In the fly-fishing text, what kind of rod did the writer use on Sunday?
(Given text)
The top hook is the Orvis Tactical Dry Fly Hook. It features a wide gap, and black nickel finish. It is a light wire hook but it is strong. The bottom hook is a Hanak Wet Fly Hook. This hook features a black nickel finish, and a slightly longer hook shank. It is a heavier hook.
This bomber is tied on the Hanak hook.
This bomber is tied on the Orvis hook. As you can see both hooks were able to accommodate the amount of material needed for this fly. I have not fished these flies as of yet but I do have plans to.
This past Sunday and Monday were pretty nice days for November. A long range guess put those two days to be the best out of the next five. I was fortunate to be able to get out and fish a few streams and it was a pleasure. The stream I fished Sunday is one I'm familiar with. The area it flows through is protected and the fish are all wild. Two tributaries flow into it and at times they also hold trout. It's funny how you can be so familiar with an area and still find out something new, and that was the case for me on Sunday. The choice of equipment that day was a short glass rod, and soft-hackle flies. The stream was flowing nicely with a few pools that were absolutely gorgeous, slick and clear with several deep undercut banks. A few casts and a hard strike, several more casts and my first brown to hand.
Small and handsome. Deep color on this one with beautiful spots.
This is one of the tributaries. It actually is quite long and has some very nice plunge pools.
In those pools one can find willing participants.
Brookies show up here too. As I moved up the stream I had a brief scare. A dark four legged creature suddenly ran near me. It jumped on a fallen tree and ran across the tree to the other side of the stream where it quickly vanished. It took a few minutes to compute but I realized what I saw was a Fisher. They are really cool animals, and super fast.
Back tracking to where I thought he came from I discovered this. He was feeding on a blue heron. The kill was fresh and I was not certain the Fisher was responsible.
What a day, what a stream.
My best fish of the day. A healthy wild brown.
A little gray squirrel dubbing, and some starling hackle.....
(End Given text)
(Information provided)
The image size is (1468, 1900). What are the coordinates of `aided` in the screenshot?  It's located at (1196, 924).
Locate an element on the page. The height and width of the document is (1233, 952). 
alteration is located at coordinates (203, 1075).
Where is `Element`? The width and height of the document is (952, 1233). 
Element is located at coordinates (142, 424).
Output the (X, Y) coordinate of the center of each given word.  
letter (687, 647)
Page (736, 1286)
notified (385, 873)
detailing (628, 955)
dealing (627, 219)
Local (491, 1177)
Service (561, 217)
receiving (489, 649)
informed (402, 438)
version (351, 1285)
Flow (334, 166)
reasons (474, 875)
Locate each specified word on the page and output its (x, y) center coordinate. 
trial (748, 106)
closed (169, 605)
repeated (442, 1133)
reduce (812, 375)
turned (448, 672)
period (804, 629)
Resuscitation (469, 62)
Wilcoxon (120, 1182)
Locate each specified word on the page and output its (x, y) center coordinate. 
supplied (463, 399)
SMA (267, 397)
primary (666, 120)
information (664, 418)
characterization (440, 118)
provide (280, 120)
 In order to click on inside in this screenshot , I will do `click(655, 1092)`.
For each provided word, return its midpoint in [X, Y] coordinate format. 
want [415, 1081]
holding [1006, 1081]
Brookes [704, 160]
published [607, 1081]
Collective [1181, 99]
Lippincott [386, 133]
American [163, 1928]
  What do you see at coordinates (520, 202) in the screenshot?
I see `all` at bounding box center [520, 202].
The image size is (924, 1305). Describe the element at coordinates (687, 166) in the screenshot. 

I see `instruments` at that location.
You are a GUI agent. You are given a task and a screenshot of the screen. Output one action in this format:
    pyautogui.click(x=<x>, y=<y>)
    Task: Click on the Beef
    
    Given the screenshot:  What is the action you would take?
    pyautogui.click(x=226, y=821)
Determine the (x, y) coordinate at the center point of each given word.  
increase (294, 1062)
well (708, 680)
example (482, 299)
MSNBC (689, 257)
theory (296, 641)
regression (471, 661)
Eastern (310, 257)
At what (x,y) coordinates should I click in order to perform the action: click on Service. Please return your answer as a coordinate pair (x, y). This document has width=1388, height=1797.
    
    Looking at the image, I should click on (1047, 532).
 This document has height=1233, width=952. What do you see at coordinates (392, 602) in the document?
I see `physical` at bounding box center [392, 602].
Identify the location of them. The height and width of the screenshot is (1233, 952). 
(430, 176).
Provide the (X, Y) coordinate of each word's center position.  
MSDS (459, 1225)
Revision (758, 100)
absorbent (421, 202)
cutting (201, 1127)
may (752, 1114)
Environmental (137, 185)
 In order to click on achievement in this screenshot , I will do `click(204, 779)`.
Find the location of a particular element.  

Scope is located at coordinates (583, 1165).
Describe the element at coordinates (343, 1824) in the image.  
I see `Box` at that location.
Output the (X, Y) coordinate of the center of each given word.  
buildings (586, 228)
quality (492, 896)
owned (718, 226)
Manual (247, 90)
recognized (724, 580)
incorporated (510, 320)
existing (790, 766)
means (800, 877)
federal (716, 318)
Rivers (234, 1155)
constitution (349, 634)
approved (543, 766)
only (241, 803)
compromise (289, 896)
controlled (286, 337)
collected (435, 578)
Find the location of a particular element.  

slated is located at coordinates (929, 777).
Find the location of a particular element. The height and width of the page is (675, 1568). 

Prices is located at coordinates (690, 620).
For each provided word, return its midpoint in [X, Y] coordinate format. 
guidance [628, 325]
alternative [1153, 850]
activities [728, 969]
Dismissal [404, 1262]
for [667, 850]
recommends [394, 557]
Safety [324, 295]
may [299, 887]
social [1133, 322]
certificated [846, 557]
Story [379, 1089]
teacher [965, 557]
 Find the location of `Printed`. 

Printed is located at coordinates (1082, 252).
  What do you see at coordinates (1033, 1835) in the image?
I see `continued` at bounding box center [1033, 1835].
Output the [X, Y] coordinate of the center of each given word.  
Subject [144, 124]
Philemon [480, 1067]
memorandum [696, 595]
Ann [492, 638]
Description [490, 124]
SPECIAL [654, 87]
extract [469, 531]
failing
(End Information provided)
● **Solution below**: A short glass rod.